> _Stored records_
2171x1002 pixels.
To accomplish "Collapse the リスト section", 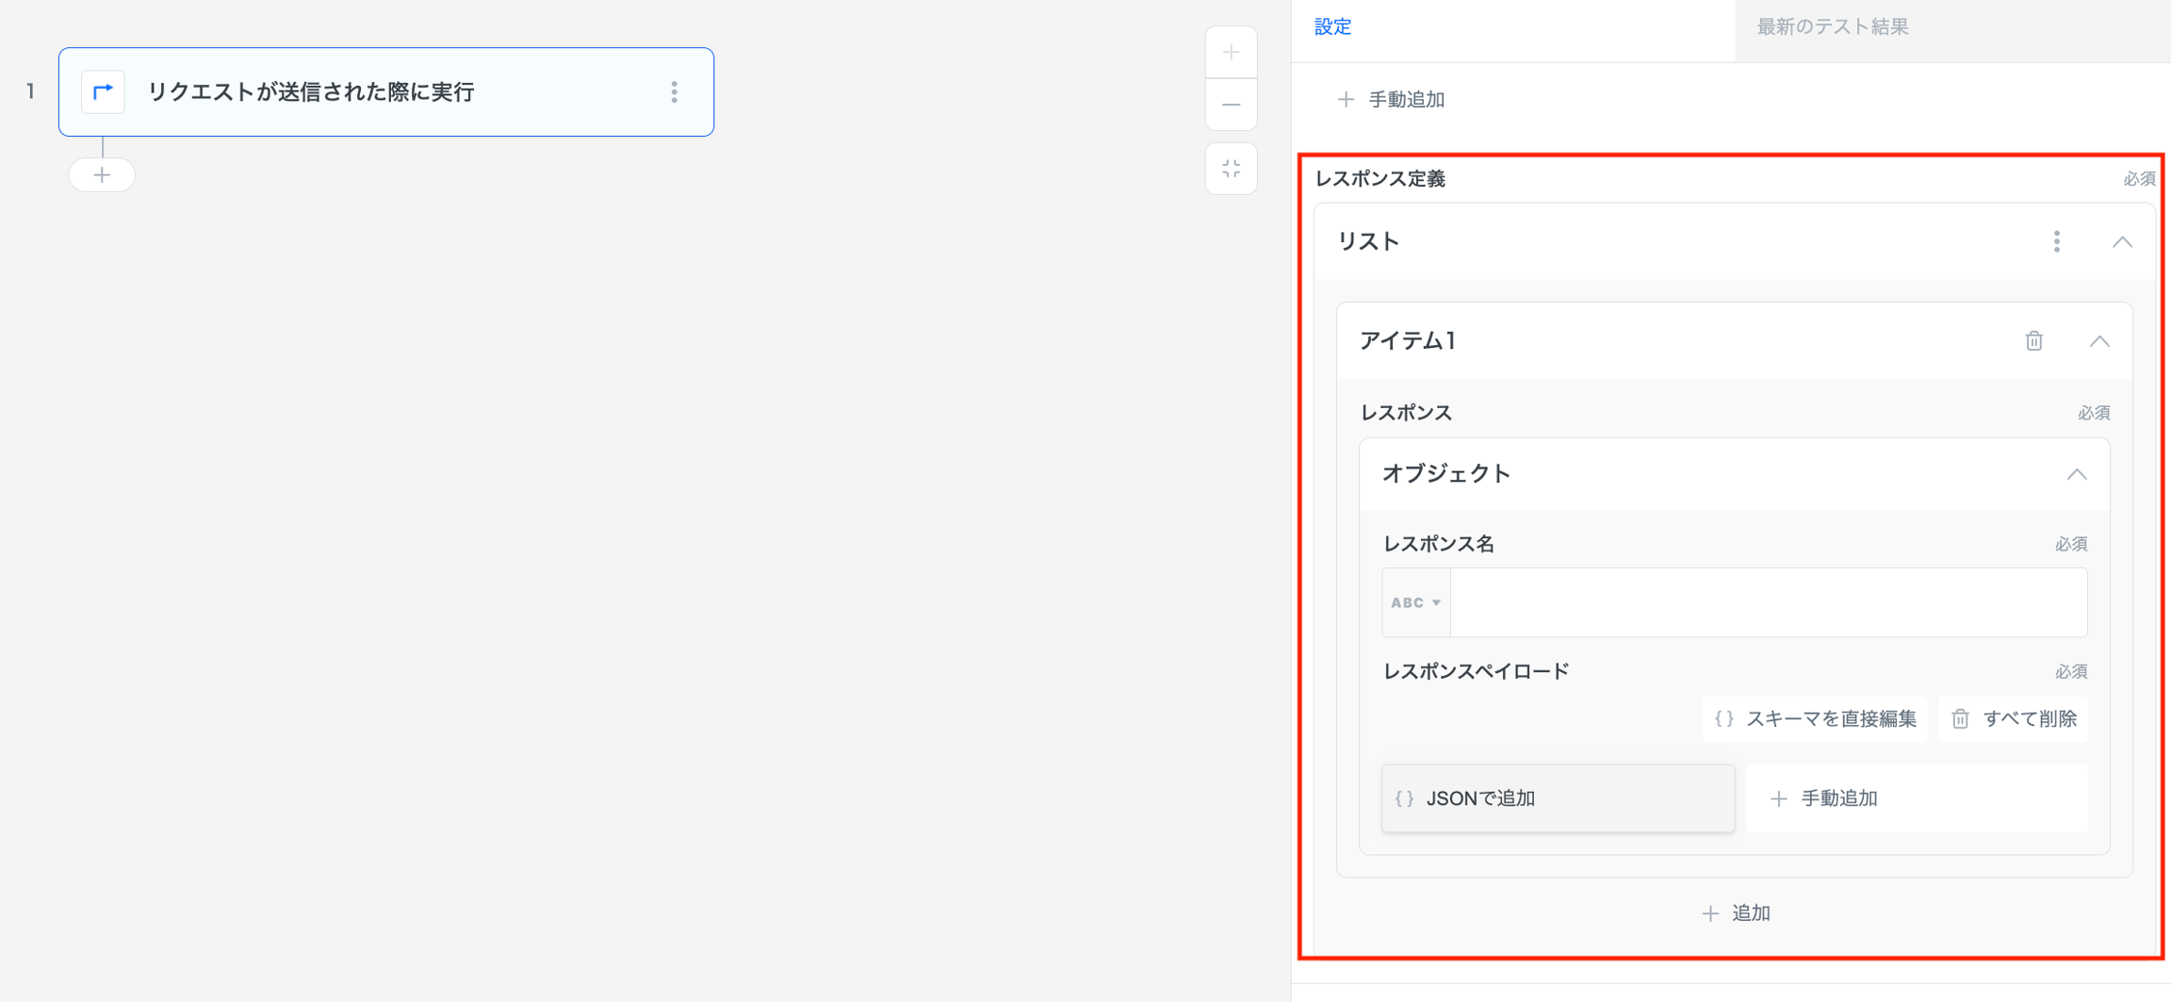I will (2121, 242).
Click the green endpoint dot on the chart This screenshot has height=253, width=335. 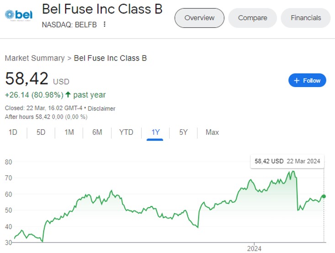coord(324,196)
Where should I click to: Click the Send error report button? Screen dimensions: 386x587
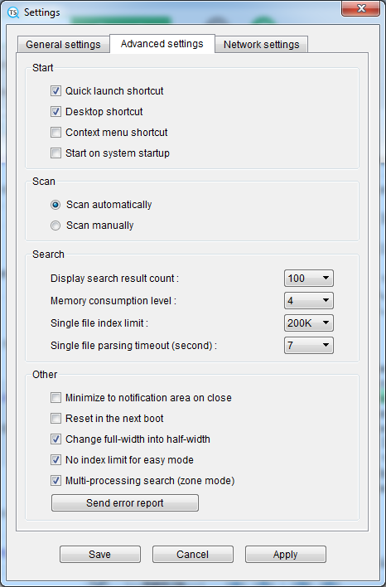(x=125, y=502)
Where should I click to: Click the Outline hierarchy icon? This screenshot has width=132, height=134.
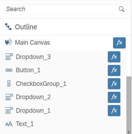tap(8, 27)
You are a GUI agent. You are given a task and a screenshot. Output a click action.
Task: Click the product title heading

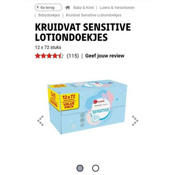[x=83, y=32]
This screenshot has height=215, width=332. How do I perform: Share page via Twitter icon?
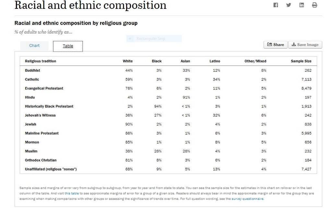click(x=288, y=5)
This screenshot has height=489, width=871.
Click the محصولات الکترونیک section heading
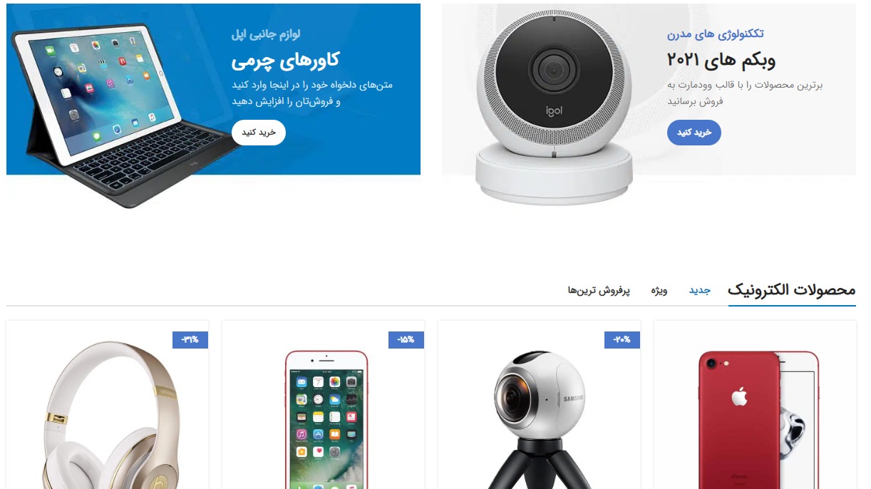(792, 290)
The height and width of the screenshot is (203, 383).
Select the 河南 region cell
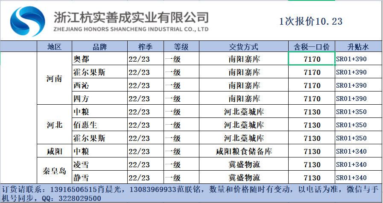(54, 79)
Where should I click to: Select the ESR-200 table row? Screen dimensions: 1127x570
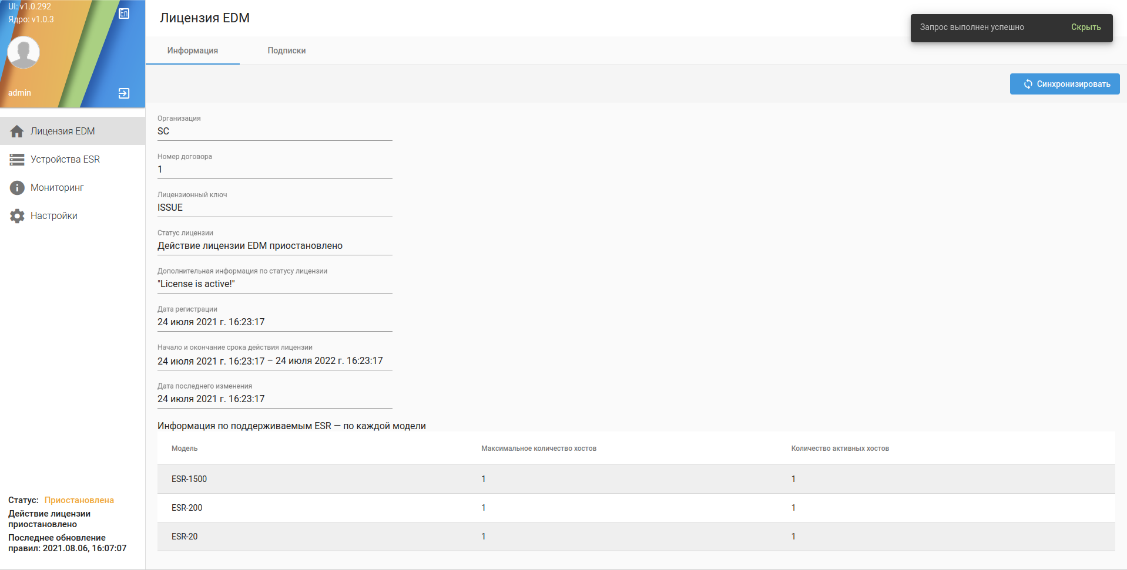[x=636, y=508]
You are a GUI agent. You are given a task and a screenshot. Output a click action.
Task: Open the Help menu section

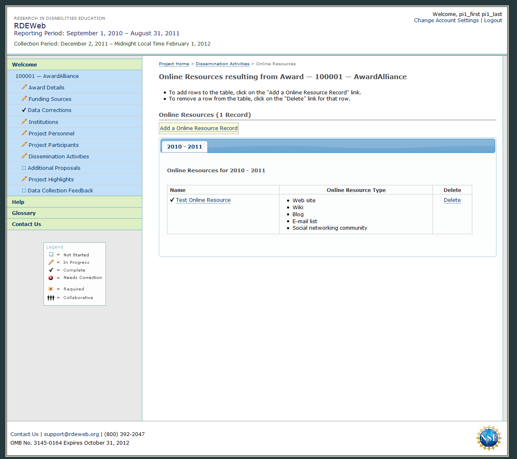click(x=18, y=202)
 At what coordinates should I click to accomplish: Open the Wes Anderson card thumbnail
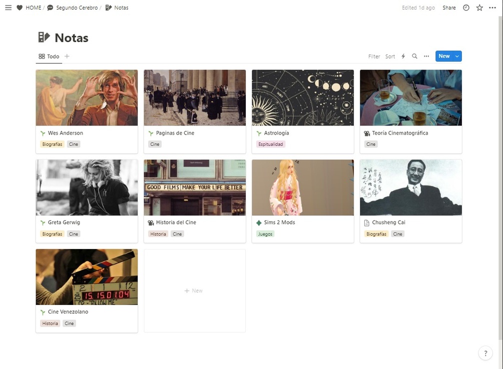pos(87,98)
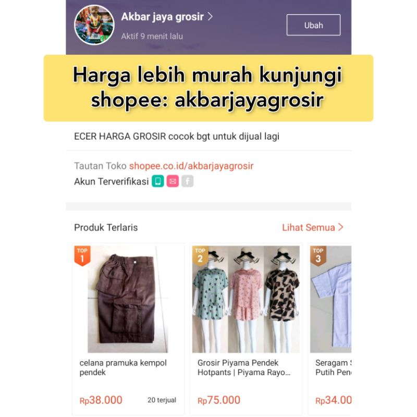Expand chevron next to Akbar jaya grosir
The image size is (417, 417).
click(210, 17)
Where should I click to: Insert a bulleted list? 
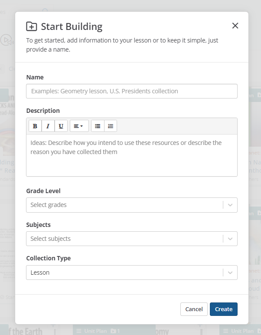[98, 126]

> _Activity_
With the pictures left out, please output each line from the one containing "Task: Open the Help menu section" through the end of the entries, exactly as it is.

> _Written solution_
Task: Open the Help menu section

click(x=18, y=202)
 At what coordinates should I click to accomplish: Open the Wes Anderson card thumbnail
pos(87,98)
Expand chevron next to Akbar jaya grosir
The image size is (417, 417).
click(210, 17)
Where should I click to: Insert a bulleted list? 
[98, 126]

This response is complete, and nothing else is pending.